**EXERCISE BRIEF**
Among the lines below, some may hold the word "agent"; state how many do, giving only the number.

**SUPPLIED DATA**
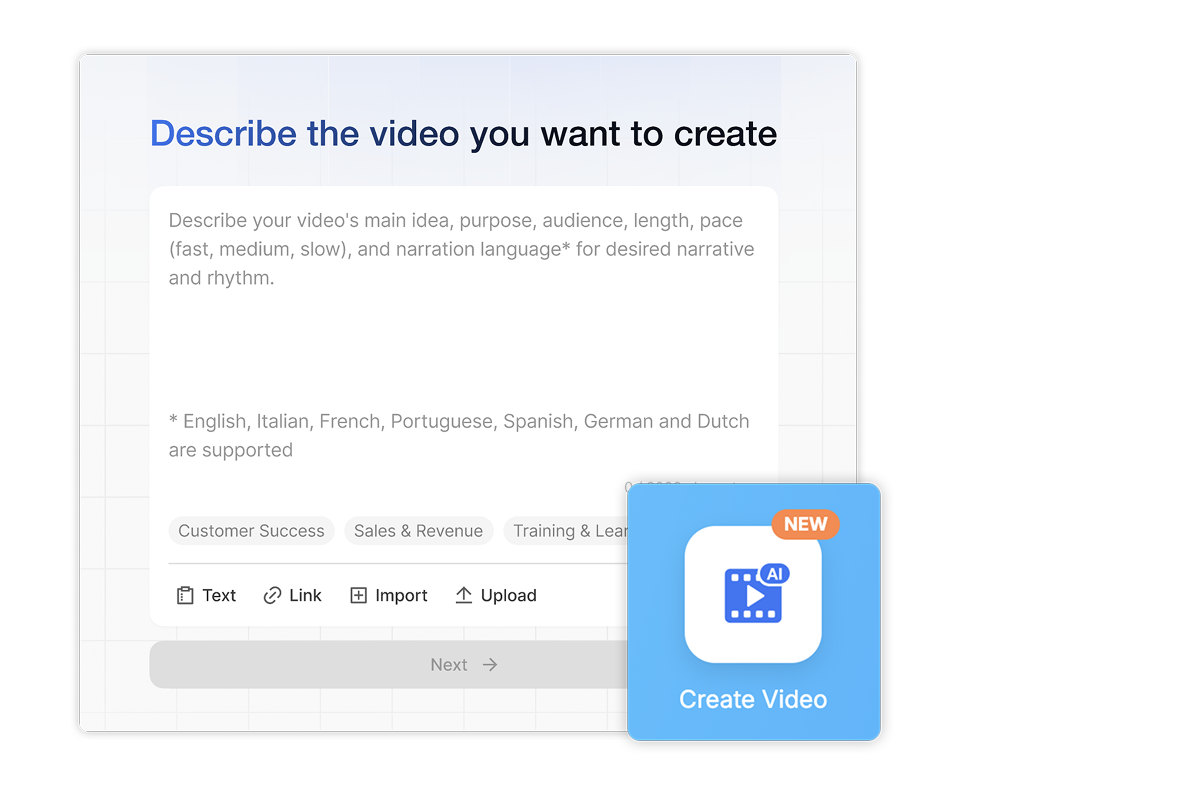Switch to the Text input mode
The width and height of the screenshot is (1200, 800).
point(206,595)
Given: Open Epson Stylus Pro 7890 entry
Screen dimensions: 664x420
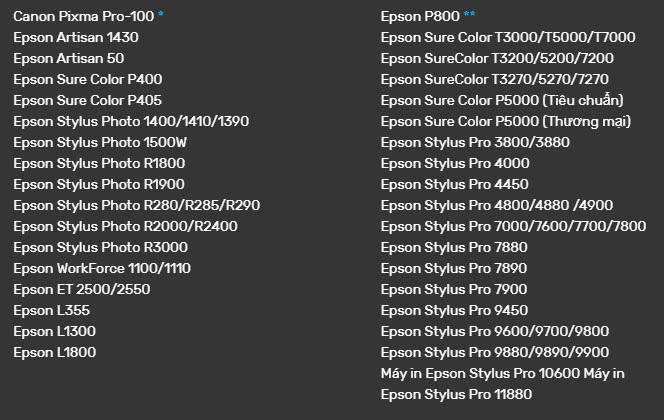Looking at the screenshot, I should coord(455,268).
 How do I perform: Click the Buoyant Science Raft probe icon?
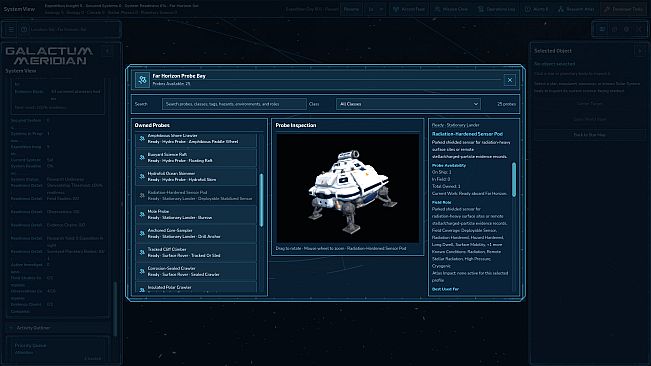click(x=142, y=158)
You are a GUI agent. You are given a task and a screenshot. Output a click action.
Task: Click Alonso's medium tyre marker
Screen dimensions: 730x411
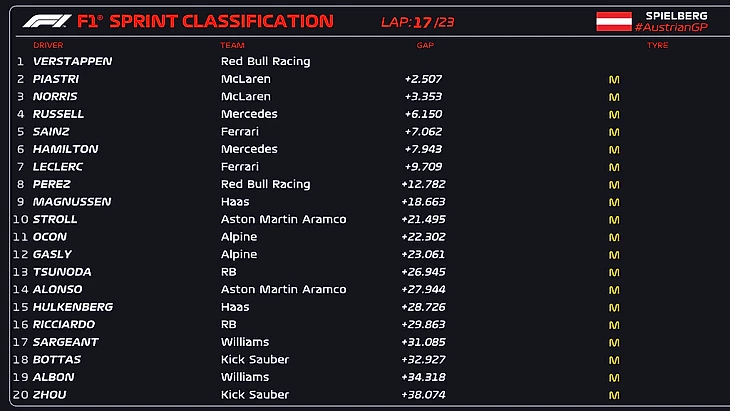(x=614, y=289)
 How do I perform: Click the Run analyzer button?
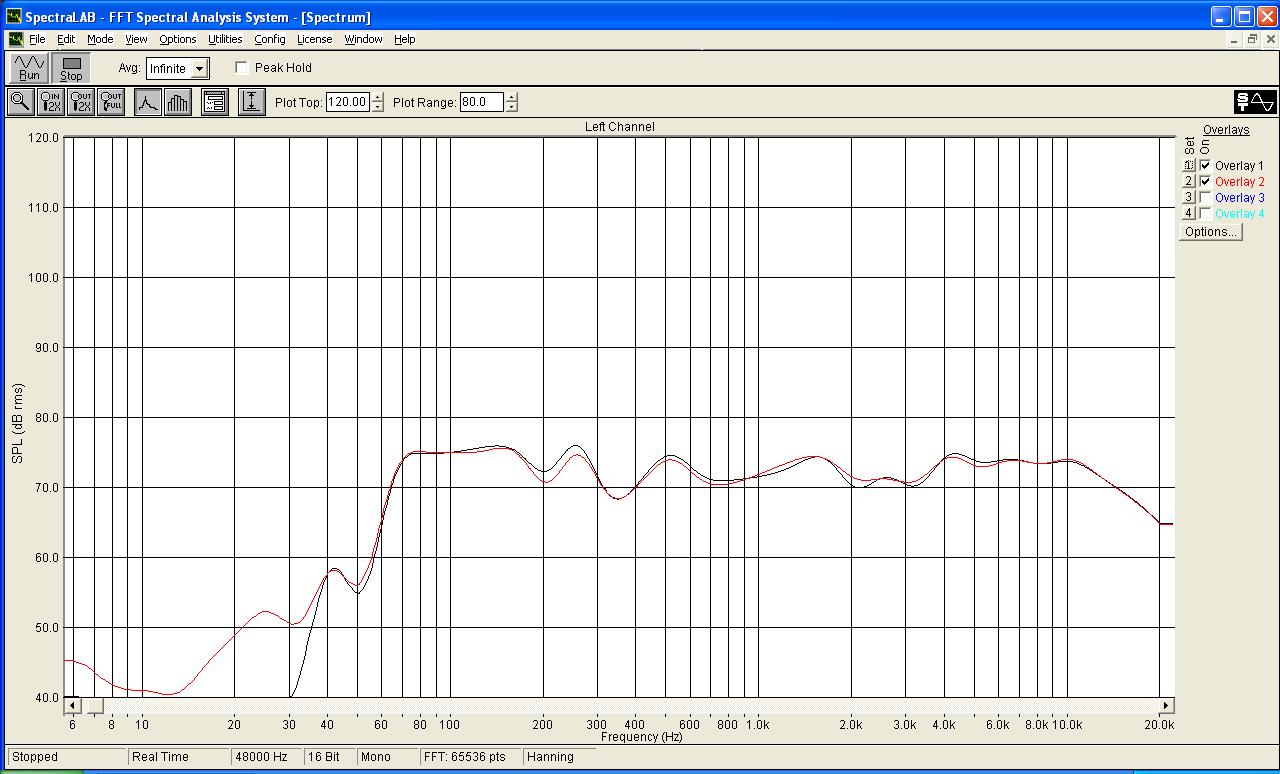coord(29,68)
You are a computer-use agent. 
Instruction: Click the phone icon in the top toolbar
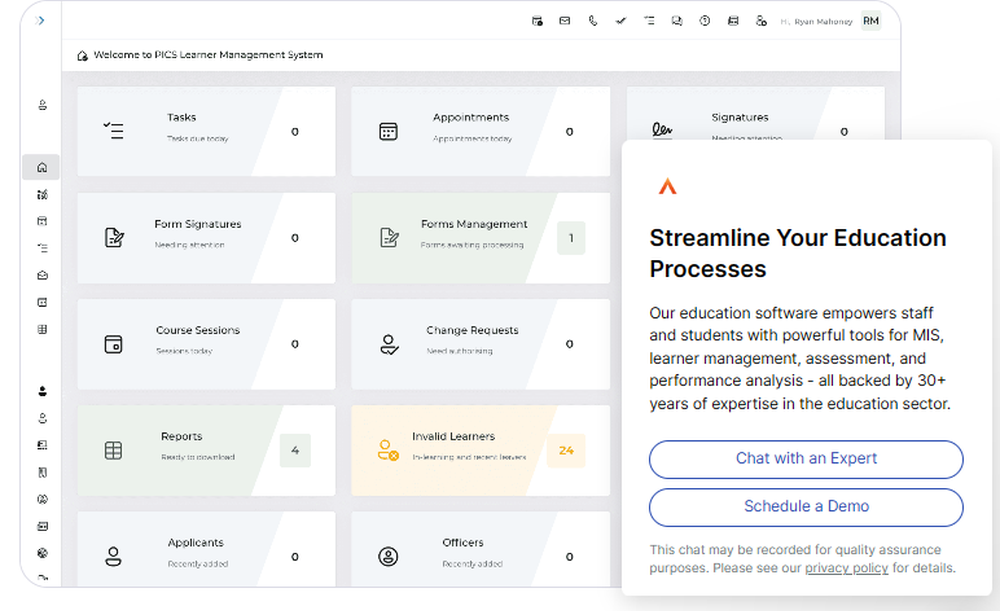pyautogui.click(x=592, y=20)
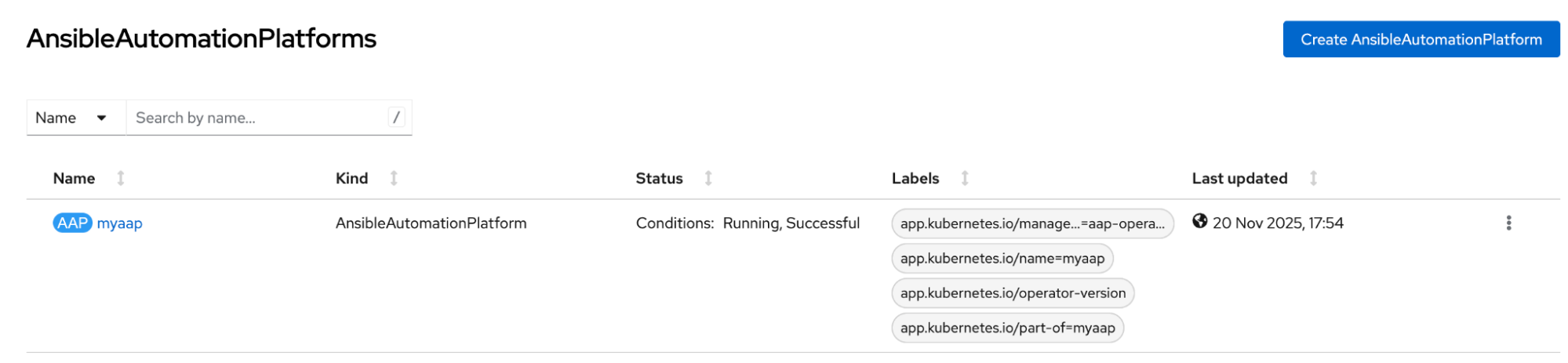Click the operator-version label chip
The width and height of the screenshot is (1568, 363).
(1012, 293)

**SOLUTION TO THIS TASK**
2